Don’t worry about it.
It depends on how the interpreter is implemented. Most reasonably modern interpreters do at least a bit of pre-processing on the source code before any actual execution, and that will include stripping out the comments so they make no difference from that point onward.
At one time, when memory was severely constrained (e.g., 64K total addressable memory, and cassette tapes for storage) you couldn’t take things like that for granted. Back in the day of the Apple II, Commodore PET, TRS-80, etc., it was fairly routine to strip out comments (and even white-space) to improve execution speed.
Of course, it also helped that those machines had CPUs that could only execute one instruction at a time, had clock speeds around 1 MHz, and had only 8-bit processor registers. Even a machine you’d now find only in a dumpster is so much faster than those were that it’s not even funny…
Having comments will slow down the startup time, as the scripts will get parsed into an executable form. However, in most cases comments don’t slow down runtime.

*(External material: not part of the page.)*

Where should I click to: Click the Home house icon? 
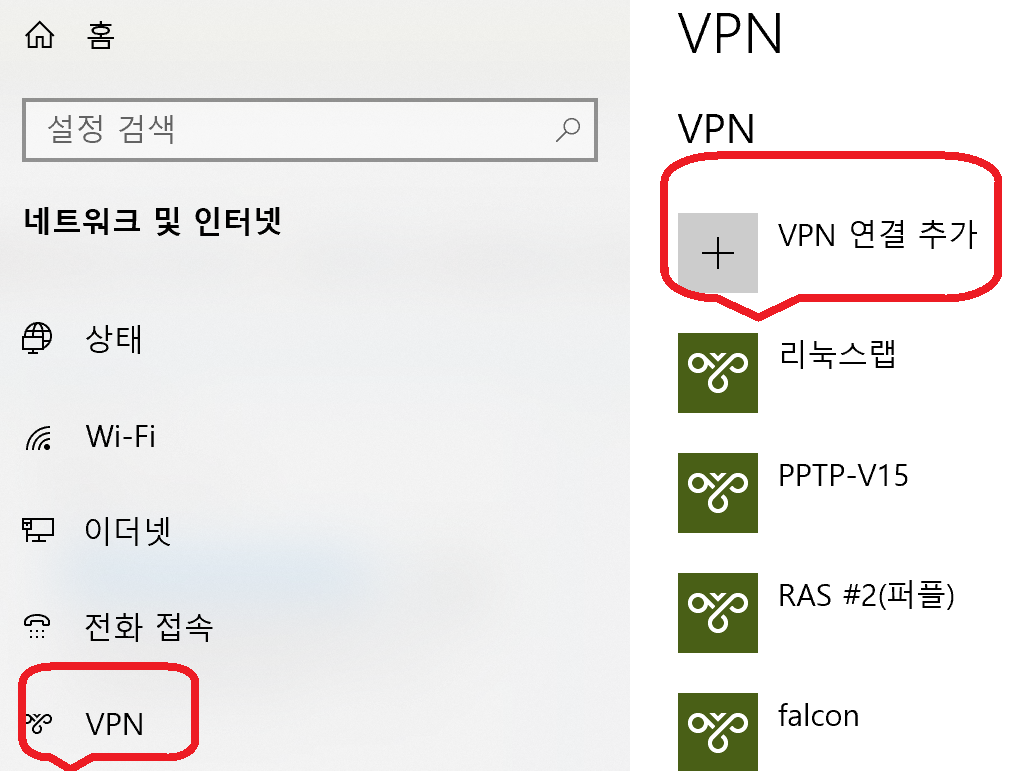[40, 35]
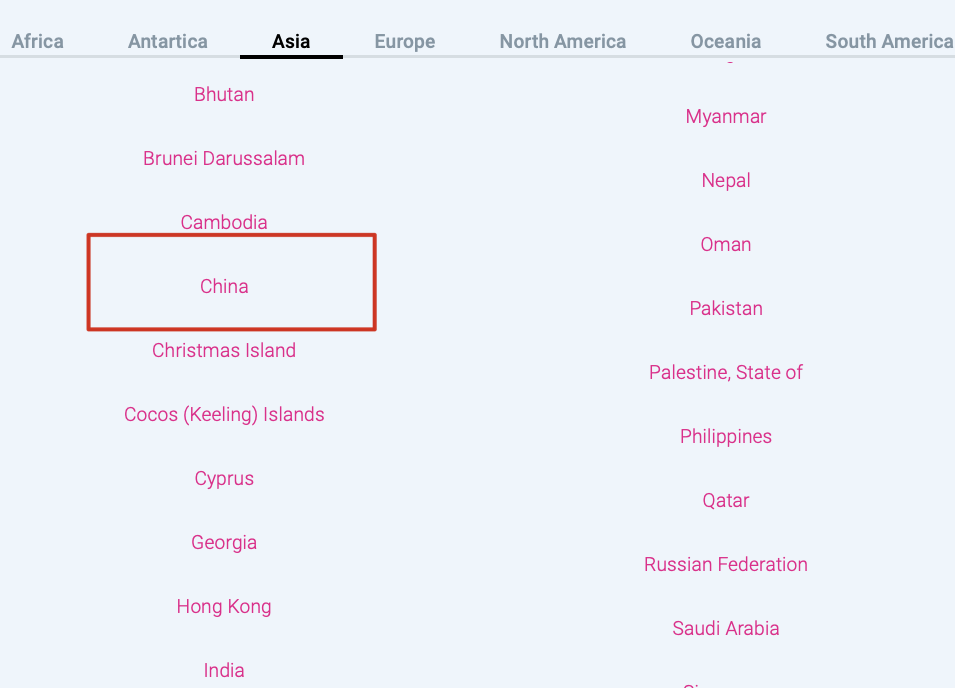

Additionally in python, you can compile the .py files into .pyc, which won’t contain the comments (I should hope) – this means that you won’t get a startup hit either if the script is already compiled.

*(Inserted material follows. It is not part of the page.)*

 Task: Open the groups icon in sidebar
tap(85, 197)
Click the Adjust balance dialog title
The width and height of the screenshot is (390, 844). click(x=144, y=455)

My limited understanding of an
interpreter is that it reads program
expressions in as strings and converts
those strings into code.
Most interpreters read the text (code) and produce an Abstract Syntax Tree data structure.

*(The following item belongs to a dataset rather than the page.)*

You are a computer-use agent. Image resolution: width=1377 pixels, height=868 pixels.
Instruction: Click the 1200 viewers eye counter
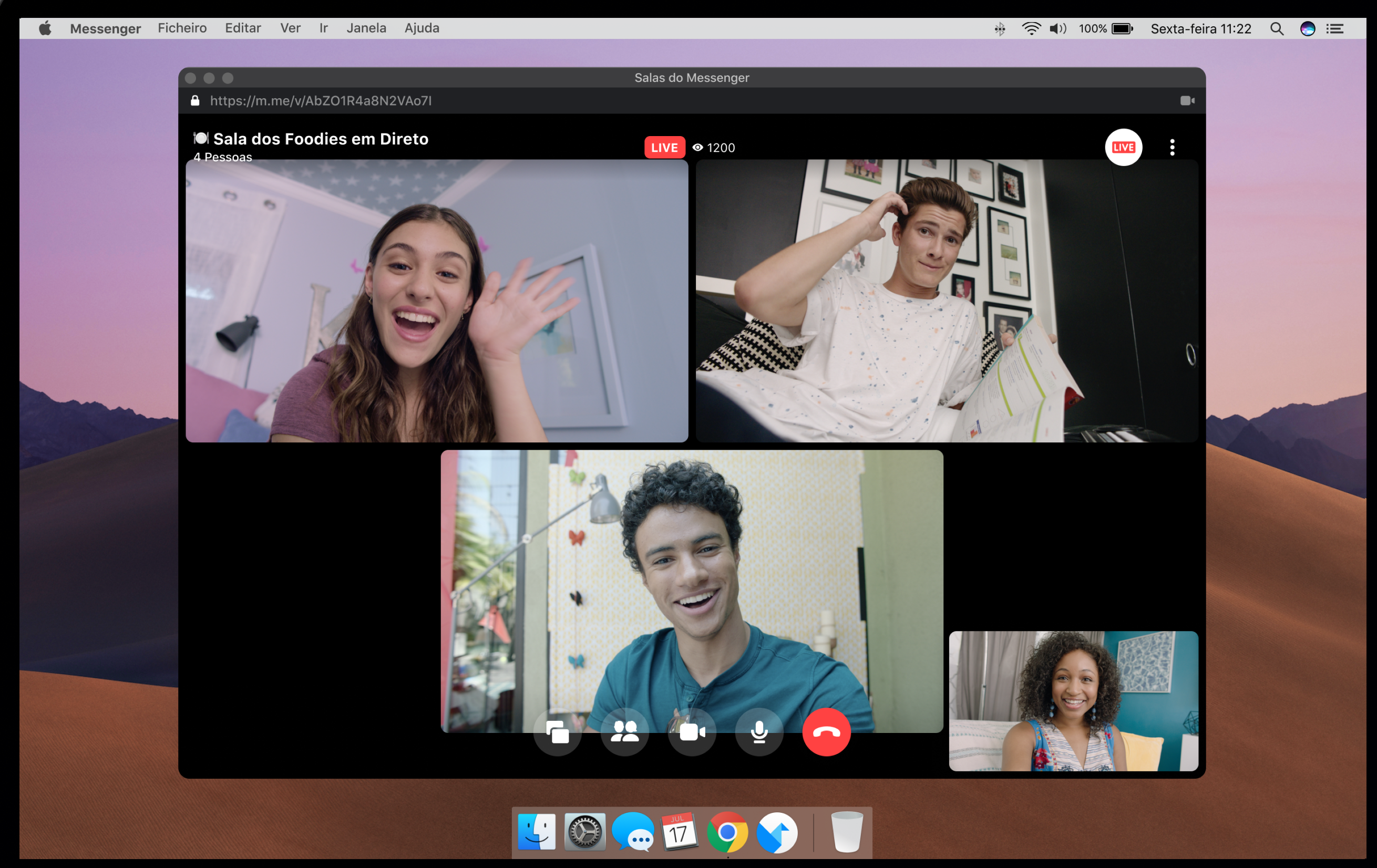pos(714,148)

That structure contains no code, in text form, and of course no comments either. Just that tree is enough for executing programs. But interpreters, for efficiency reasons, go one step further and produce byte code. And Python does exactly that.
We could say that the code and the comments, in the form you wrote them, are simply not present,
when the program is running. So no, comments do not slow down the programs at run-time.
(*) Interpreters that do not use some other inner structure to represent the code other than text,
ie a syntax tree, must do exactly what you mentioned. Interpret again and again the code at run-time.
As the other answers have already stated, a modern interpreted language like Python first parses and compiles the source into bytecode, and the parser simply ignores the comments. This clearly means that any loss of speed would only occur at startup when the source is actually parsed.
Because the parser ignores comments, the compiling phase is basically unaffected by any comments you put in. But the bytes in the comments themselves are actually being read in, and then skipped over during parsing. This means, if you have a crazy amount of comments (e.g. many hundreds of megabytes), this would slow down the interpreter. But then again this would slow any compiler as well.
I wonder if it matters on how comments are used. For example, triple quotes is a docstring. If you use them, the content is validated. I ran into a problem awhile back where I was importing a library into my Python 3 code… I got this error regarding syntax on \N. I looked at the line number and it was content within a triple quote comment. I was somewhat surprised. New to Python, I never thought a block comment would be interpreted for syntax errors.
Simply if you type:
''' (i.e. \Device\NPF_..) '''
Python 2 doesn’t throw an error, but Python 3 reports:
SyntaxError: (unicode error) ‘unicodeescape’ codec can’t decode bytes in position 14-15: malformed \N character escape
So Python 3 is evidently interpreting the triple quote, making sure it’s valid syntax.
However, if turned into a single line comment: # (i.e. \Device\NPF_..)
No error results.
I wonder if the triple quote comments wer replaced with single lines, if a performance change would be seen.